--by Kelly Laflamme, EH Program Director
The U.S. Census recently released population projections for our nation and predicted that the U.S. will become a “nation of plurality.” By the end of this decade, no single racial or ethnic group will constitute a majority of children under 18. This matches what we learned earlier this year when, for the first time in U.S. history, the Census reported there were more births to minorities than to whites in the U.S.
As goes the nation, so goes New .Hampshire. According a report from UNH’s Carsey Institute, in the last decade racial and ethnic minorities produced 50% of the state’s population gain. While racial and ethnic minorities comprised nearly 8% of the state’s population in 2010, among children, minorities were over 12% of the population. This is why the Endowment for Health and our partners in the New Hampshire Health and Equity Partnership (NH HEP) are engaged in research, dialogue, training and planning with health-related and health care organizations to ensure our systems are culturally appropriate and that no one experiences unfair challenges to health based on their language, race or ethnicity.

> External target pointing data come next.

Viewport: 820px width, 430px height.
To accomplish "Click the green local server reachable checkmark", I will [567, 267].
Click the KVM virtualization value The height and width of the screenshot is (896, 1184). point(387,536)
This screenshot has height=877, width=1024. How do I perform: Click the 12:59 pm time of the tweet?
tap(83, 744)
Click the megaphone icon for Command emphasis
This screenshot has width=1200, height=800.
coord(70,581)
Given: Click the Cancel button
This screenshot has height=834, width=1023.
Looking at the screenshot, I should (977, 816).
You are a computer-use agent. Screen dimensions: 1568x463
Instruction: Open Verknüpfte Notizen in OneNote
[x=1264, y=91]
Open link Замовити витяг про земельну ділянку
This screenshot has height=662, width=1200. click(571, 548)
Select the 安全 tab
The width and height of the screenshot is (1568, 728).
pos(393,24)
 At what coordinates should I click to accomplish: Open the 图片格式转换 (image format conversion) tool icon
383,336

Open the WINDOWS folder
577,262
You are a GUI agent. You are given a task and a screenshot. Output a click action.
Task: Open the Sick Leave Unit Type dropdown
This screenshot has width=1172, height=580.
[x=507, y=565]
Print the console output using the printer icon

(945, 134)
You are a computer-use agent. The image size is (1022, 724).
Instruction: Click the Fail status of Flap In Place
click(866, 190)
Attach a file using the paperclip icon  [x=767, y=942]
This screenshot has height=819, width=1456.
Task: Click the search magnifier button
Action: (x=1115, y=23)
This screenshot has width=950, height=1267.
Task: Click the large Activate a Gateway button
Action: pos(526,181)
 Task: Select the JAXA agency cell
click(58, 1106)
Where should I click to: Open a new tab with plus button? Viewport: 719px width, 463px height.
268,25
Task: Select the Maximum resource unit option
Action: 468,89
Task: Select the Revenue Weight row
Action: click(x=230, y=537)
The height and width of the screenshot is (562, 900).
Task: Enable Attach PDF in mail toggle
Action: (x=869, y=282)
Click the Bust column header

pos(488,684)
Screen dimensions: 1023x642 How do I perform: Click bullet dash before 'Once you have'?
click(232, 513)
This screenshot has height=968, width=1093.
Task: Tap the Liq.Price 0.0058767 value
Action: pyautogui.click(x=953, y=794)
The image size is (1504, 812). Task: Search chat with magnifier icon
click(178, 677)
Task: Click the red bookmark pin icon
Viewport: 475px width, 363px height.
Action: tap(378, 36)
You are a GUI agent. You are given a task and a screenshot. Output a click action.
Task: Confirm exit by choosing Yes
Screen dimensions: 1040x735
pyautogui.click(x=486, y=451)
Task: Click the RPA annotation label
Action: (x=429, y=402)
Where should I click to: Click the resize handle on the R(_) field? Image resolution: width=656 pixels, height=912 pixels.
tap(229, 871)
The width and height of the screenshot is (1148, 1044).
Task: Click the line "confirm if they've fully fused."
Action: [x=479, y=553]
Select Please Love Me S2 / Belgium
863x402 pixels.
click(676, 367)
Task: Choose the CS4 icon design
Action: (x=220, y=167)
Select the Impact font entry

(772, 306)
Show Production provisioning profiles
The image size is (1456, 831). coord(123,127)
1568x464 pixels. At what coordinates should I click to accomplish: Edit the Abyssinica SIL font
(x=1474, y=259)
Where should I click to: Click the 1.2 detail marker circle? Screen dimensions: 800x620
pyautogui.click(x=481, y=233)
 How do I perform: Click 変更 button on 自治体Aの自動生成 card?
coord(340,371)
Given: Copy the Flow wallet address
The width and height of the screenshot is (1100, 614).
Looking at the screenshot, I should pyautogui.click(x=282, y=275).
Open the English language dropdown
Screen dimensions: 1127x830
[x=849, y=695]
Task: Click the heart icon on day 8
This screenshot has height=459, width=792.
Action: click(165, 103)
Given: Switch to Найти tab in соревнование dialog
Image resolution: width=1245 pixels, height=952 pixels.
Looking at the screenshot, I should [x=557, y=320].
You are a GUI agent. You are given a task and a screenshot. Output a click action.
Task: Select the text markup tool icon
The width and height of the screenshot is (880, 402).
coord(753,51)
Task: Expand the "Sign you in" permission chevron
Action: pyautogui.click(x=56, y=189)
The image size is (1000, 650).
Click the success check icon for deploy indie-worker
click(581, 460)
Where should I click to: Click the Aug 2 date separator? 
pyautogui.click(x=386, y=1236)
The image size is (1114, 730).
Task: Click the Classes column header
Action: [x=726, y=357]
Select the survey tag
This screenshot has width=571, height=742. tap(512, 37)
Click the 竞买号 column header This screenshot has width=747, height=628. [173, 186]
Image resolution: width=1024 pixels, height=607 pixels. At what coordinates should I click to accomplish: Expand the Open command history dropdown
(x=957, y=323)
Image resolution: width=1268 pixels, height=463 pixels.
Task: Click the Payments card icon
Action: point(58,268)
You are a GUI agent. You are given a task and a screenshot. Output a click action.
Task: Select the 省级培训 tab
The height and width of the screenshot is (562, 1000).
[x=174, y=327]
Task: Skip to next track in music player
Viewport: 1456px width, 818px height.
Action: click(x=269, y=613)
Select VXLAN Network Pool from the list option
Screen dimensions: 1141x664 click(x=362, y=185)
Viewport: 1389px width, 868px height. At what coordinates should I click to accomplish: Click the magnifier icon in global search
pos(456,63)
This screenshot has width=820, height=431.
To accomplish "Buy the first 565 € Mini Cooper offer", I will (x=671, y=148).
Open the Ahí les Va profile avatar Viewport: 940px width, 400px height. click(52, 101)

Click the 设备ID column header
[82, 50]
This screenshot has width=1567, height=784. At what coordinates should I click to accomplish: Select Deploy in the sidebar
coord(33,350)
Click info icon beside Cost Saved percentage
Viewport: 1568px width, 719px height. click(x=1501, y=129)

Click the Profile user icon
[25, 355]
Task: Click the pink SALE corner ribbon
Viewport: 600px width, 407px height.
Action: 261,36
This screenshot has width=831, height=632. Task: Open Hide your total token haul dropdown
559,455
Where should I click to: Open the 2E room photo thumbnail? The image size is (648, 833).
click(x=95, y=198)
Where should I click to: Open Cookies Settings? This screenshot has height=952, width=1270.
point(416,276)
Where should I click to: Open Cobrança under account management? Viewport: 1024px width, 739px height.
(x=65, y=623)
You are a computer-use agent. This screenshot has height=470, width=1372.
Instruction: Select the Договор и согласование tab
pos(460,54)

We’ve long been invested in building the state’s ability to bridge language differences. But ensuring everyone has an equal opportunity to be healthy will take more than an interpreter. We are leading conversations about the importance of creating a health care workforce that reflects the diversity of our residents. Through funding from the Robert Wood Johnson Foundation, we’ve created the NH Nursing Diversity Pipeline. The Office of Minority Health and Refugee Affairs partnered with us to train ethnic community health workers and design health education modules for immigrants and refugees, who are unfamiliar with our health care system. And a diverse collaborative is now benefiting from nearly $100,000 in technical assistance from Harvard Pilgrim Health Care Foundation’s Culture InSight program to help institutions of higher learning, health care providers and decision makers to be better prepared to recruit, train and employ a more diverse health care workforce in our future.
There is much more work ahead of us, but the good news is that we started this work long before the Census released its report and NH is increasingly ready to embrace the change ahead.